L’autre matin, — il pouvait être environ dix heures, — le comte me fit demander si j’étais disposée à le recevoir.

Je n’étais, à vrai dire, qu’à demi sous les armes, n’ayant pas conservé, à soixante ans, toute l’agilité de dix-huit printemps.

Je terminai en un tour de main ma toilette, et après avoir mis un œil de poudre sur mes boucles et rangé quelques chiffons épars, je m’avançai à la rencontre du comte.

— Vous avez passé une bonne nuit ? me demanda-t-il en se courbant galamment pour me baiser le bout des doigts.

Toute sa personne respirait, me sembla-t-il, un parfum de fraîcheur inaccoutumé : sa cravate noire à larges bouts étalait sur son gilet blanc un nœud plein de jeunesse, son ample robe de chambre à ramages flottait en plis joyeux derrière lui, et il n’était pas jusqu’à sa belle chevelure blanche qui dans ses boucles soyeuses ne me parût contenir tout un monde de riants projets et d’intentions de renouveau.

Assis tous deux dans ces bons fauteuils bas que nous aimons tant, chers et vieux meubles démodés, qui nous ont vus vieillir et qui ont si souvent bercé notre méridienne, nous devisions du temps passé et présumions de l’avenir.

— Comtesse, interrompit-il en me prenant des mains la tapisserie que je tenais, au lieu de ces affreuses fleurs gothiques qui vous fatiguent la vue de leurs couleurs criardes, ne voulez-vous pas venir dans la campagne revoir un peu la vraie nature ?

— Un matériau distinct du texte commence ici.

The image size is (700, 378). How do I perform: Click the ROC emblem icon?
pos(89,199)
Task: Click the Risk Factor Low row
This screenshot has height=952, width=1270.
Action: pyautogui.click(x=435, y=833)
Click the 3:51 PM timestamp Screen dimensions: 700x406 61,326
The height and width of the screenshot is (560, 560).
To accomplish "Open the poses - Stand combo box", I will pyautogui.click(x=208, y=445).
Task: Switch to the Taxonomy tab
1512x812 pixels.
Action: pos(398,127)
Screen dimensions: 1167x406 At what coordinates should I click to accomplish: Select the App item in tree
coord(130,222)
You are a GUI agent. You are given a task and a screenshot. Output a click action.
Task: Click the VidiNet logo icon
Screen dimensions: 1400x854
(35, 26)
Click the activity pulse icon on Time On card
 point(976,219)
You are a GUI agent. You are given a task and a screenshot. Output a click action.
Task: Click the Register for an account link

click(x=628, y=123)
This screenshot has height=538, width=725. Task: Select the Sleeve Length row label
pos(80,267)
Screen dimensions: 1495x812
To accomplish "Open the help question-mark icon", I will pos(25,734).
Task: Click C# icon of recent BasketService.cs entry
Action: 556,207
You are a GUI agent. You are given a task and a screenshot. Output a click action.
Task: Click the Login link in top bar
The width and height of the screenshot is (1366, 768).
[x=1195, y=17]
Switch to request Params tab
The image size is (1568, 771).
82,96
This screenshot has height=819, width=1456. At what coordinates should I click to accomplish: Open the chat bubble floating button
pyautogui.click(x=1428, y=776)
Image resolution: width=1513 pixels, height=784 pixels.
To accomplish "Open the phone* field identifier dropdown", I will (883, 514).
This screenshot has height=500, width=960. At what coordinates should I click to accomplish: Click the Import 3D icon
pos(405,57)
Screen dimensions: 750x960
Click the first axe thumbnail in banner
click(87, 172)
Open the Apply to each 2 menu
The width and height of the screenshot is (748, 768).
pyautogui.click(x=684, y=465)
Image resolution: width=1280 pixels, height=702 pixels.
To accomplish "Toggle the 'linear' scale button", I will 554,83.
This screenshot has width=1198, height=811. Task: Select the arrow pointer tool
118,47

Et, comme je relevais la tête :

— Il fait beau, continua-t-il, c’est le mois de mai ; partout la nature sourit et se ranime, les buissons se couvrent de fleurs embaumées, et c’est presque un crime que de travailler encore, au printemps, à tous ces ouvrages d’hiver qui ne font bien qu’aux soirs de neige et sous l’abat-jour de la lampe.

Je me suis levé ce matin avec des intentions de courir les champs, et je suis curieux de voir si mes vieilles jambes me refuseront leur service.

Tout à l’heure, par la fenêtre ouverte, quand ces bouffées d’air chaud et embaumé me venaient caresser le visage, l’idée de refaire une de nos promenades d’autrefois m’est venue et… — En êtes-vous, comtesse ?…

— Mes pauvres jambes…

— Ta ta ta… vous avez ce matin votre teint de vingt ans. C’est convenu, n’est-ce pas ? — nous allons courir les bois comme autrefois….

— Comme autrefois ! repris-je en branlant la tête avec un air de doute. Enfin…

Nos apprêts ne furent pas longs, et comme nous descendions pour monter dans le fiacre qui nous attendait :

— Pour quelle heure madame la comtesse veut-elle le dîner ? me demanda Jean.

— Nous dînons dehors, lui répondit le comte en baissant la voix, mais pas assez pour m’empêcher d’entendre.

C’était à Saint-Germain qu’il avait projeté notre promenade, et, pour dire le vrai, je dois avouer que jamais trajet ne me parut plus court.

Aussitôt débarqués, nous nous fîmes conduire en forêt, et là, comme deux amoureux, nous parcourûmes les sentiers ; — nous n’allions pas vite et à chaque jeune couple qui nous dépassait, c’étaient des souvenirs qui nous arrivaient en foule.

Que de fois, nous aussi, dans cette vieille forêt, n’étions-nous pas venus, alors que nos jambes savaient encore courir ! Ici, c’était le carrefour où nous nous étions égarés, — là, un arbre à l’ombre duquel, il y a bien longtemps, je m’étais endormie de fatigue, la tête sur son épaule et la main dans sa main.

L’arbre avait grossi, le carrefour avait bien un peu changé d’aspect, mais nous les reconnaissions, et ces souvenirs nous faisaient sourire.

Vers quatre heures, nous rentrâmes au Pavillon Henri IV.

Nous étions seuls.

— Vous n’aurez pas beaucoup de monde, garçon, sans doute, dit le comte ; nous retenons ce salon.

Je ne pus guère m’empêcher de rougir, mais j’éprouvais un vrai plaisir à ce trouble.

— Vous oubliez que nous n’avons plus nos estomacs de vingt ans, mon ami, lui dis-je en l’entendant commander un vrai festin.

— Bah ! — Au mois de mai, tout a vingt ans, comtesse, et que diable ! nous ne sommes pas centenaires.

Je dois avouer que les commencements de ce dîner furent assez froids ; j’étais bien un peu dépaysée dans ce restaurant, mais il mettait tant d’aisance dans tout ce qu’il faisait que je finis par reprendre mon aplomb.

— Comme autrefois, comtesse, me dit-il en me montrant un coin de la nappe où se trouvait brodé un petit berceau, nous aurions souri de ceci, que nous aurions pris pour un heureux présage.

Vers le dessert, le comte fit apporter du champagne, et nous nous mîmes à causer souvenirs.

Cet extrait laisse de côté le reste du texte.